I wanted to report this and ask you for your experienced comments.
This weekend I cut a 6′ x 7′ opening in what was the exterior wall of my house to access an addition. The wall is a X stud wall. On the interior side of this smooth ‘normal looking’ wall serval were 1/2 inch dry wall panels 18 inches by 8 feet. The panels are rated as fire proof and seem denser that dry wall is now. The paper is heavier as well. Over that was a layer of cementitious material that must have been toweled on. It is about 5/8″ along the floor and about 1/4″ at the ceiling, making me think that it had flowed or slumped as it dryed. Over that was a skim coat of say 1/8″ plaster. Then a few layers of paint.
I assume this was constructed during the switch over from lath and plaster to drywall.
The exterior side of the studs had 4X8 black faced drywall, that we’ve talked about, and then tar paper and vertical cedar siding, so 4 X 8 drywall was available.
I am interested in finding out where this construction style fits into the history of interior wall construction. Did anyone out there build a wall like that?
Replies
My old house in SoCal, along with other homes that I worked on from that era were plaster finished the same way. The stuff was called B Board or button board. Or, at least, this is what the guys I worked around called it. There were still small pieces of screed lumber around door opening and around the floor that the plasterers would use to guage the plaster to get the thickness correct, but the the rest of the areas were floated by eye to smooth. All inside and out side corners usually were wire which made tying old into new drywall a PIA.

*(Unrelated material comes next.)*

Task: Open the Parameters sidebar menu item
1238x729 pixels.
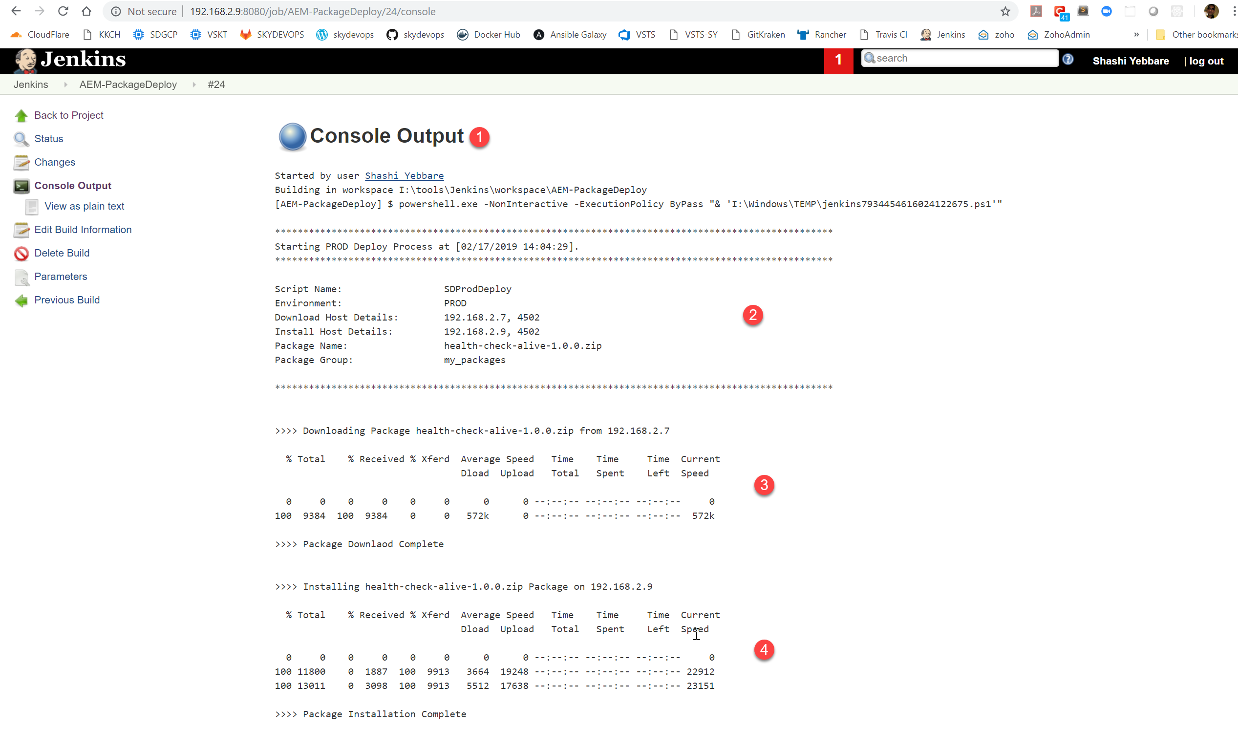Action: [60, 277]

Usually It's easier to rip it all out and start new, at least on each wall. Faster and cheaper in the long run.
Thanks for the response. Yes we have the wire mesh at the corners. What a PITA that is!! I was intriged with the diference in thickness from ceiling to floor.Bob B.An ex-boat builder treading water!
It's called gypsum lath. It replaced wood lath in the 1930s as a substratum for plaster. It was replaced in the 1950s by sheetrock. My house, built in 1949, has it. I'm surprised that a house built as late as 1967 would have it; I guess it's a case of someone hanging on to the way he had always done it.
I think it was called RockLathe
I have a little of that in a stairwell and around the water heaters in a 1926 building. The rest of it is conventional wood lath and three coat plaster. I'm sure it's original because when I demo it, the studs only have nail holes from the big roofing nails that held the b-board, not a bunch of little ones from wood lath, or anything else.
I remember reading, maybe it was the USG web site, that the first experimental sheetrock goes all the way back to 1908.
-- J.S.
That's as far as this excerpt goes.